PROBABILITIES OF FELT EARTHQUAKES FOR THE NEW ENGLAND REGION

EBEL, JOHN E. and ALAN L. KAFKA, Weston Observatory, Boston College, 381 Concord Rd., Weston, MA 02493, USA, ebel@bc.edu, kafka@bc.edu

An analysis of the seismicity of New England and nearby areas from 1975 to 1998 indicates that some aspects of the network seismicity of the region behave in a non-Poissonian manner. Specifically, the rate of occurrence of two felt earthquakes within 10 days of each other somewhere in the New England region is higher than expected from a Poisson distribution based on the mean rate of earthquakes of magnitude 2.7 and above.

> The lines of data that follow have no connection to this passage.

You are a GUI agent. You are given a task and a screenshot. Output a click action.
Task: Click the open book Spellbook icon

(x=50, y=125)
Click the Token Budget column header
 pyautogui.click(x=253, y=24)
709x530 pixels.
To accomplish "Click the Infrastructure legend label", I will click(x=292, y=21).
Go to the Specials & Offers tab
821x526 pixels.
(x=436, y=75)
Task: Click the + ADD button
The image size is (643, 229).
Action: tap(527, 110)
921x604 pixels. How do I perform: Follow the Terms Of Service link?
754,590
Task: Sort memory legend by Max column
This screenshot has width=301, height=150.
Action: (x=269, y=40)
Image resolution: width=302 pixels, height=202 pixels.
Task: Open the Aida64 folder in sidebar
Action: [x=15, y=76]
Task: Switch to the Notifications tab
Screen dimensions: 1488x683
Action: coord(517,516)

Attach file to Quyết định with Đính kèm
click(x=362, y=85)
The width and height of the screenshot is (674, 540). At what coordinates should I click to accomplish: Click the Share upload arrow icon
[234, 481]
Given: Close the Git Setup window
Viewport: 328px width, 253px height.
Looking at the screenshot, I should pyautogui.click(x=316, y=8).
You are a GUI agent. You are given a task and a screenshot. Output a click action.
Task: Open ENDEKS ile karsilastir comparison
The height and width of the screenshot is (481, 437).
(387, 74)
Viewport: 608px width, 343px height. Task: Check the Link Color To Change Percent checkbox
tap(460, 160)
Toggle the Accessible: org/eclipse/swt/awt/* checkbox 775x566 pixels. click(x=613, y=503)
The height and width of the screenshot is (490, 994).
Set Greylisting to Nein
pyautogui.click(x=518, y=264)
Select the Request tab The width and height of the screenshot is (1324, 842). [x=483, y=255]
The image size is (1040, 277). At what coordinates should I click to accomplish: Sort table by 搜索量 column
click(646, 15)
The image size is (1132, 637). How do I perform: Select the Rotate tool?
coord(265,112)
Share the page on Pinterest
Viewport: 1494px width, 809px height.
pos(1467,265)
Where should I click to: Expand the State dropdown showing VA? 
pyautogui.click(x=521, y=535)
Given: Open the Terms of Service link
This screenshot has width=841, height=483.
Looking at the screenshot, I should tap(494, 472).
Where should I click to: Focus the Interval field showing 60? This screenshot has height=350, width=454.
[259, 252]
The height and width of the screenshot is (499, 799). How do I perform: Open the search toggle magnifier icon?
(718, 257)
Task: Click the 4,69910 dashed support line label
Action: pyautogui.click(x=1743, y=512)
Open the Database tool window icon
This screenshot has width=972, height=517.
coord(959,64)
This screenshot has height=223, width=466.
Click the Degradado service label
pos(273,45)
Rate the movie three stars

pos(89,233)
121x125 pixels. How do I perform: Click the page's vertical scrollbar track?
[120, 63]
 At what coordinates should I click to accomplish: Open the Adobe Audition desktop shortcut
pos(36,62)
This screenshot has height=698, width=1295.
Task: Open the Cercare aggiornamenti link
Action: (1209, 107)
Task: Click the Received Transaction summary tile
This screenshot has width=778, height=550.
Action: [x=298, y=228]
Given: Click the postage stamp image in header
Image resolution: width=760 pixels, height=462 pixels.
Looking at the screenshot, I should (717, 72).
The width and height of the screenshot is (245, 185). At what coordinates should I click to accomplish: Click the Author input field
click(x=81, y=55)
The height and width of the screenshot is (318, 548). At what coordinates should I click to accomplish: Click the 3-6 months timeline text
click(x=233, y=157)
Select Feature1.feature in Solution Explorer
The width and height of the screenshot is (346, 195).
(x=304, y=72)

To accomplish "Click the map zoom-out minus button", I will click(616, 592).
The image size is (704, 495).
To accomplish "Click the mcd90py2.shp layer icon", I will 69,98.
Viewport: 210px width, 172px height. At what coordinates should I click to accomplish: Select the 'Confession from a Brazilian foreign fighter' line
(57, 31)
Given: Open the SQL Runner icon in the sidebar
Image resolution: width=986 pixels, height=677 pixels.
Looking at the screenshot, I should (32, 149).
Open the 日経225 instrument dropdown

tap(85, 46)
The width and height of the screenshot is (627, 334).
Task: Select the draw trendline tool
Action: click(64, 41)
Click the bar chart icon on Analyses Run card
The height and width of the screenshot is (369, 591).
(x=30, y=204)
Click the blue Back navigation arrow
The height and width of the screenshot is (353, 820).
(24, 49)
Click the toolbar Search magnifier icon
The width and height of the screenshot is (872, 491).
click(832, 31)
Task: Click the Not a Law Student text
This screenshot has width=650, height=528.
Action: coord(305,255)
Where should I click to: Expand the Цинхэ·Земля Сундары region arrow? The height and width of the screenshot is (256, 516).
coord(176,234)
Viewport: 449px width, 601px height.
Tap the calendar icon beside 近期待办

Furthermore, chances of a felt earthquake somewhere in New England within a week or so of an M*3.5 event in the region is enhanced still further. Analyses suggest that this increased activity rate within a week or so of an M*2.7 event is probably not due to aftershocks in the earthquake catalog. For anywhere within New England, the Poisson probability of a felt earthquake of M*2.7 is 11% during any 7-day period based on the rate of earthquakes observed by the network since 1975. However, in the network catalog we have observed that 22% of the M*2.7 events are followed by another M*2.7 event somewhere in New England within 7 days. Furthermore, 35% of the M*3.5 events in the network catalog are followed within 7 days by an M*2.7 event somewhere in New England. In the 1975-1998 dataset there are observed 13 temporal "clusters" of seismicity, defined as 4 or more events that all occur at less than the mean earthquake repeat time from one event to the next. The typical cluster averages 2-3 months in duration. While these clusters encompass only 16% of the time duration of the catalog analyzed, 60% of the M*3.5 earthquakes in the dataset took place in the clusters. Long periods of quiescence with no felt earthquakes are followed by almost no M*3.5 events. These observations suggest that the chances of a more widely felt earthquake in the New England region may be enhanced when the region as a whole is more seismically active.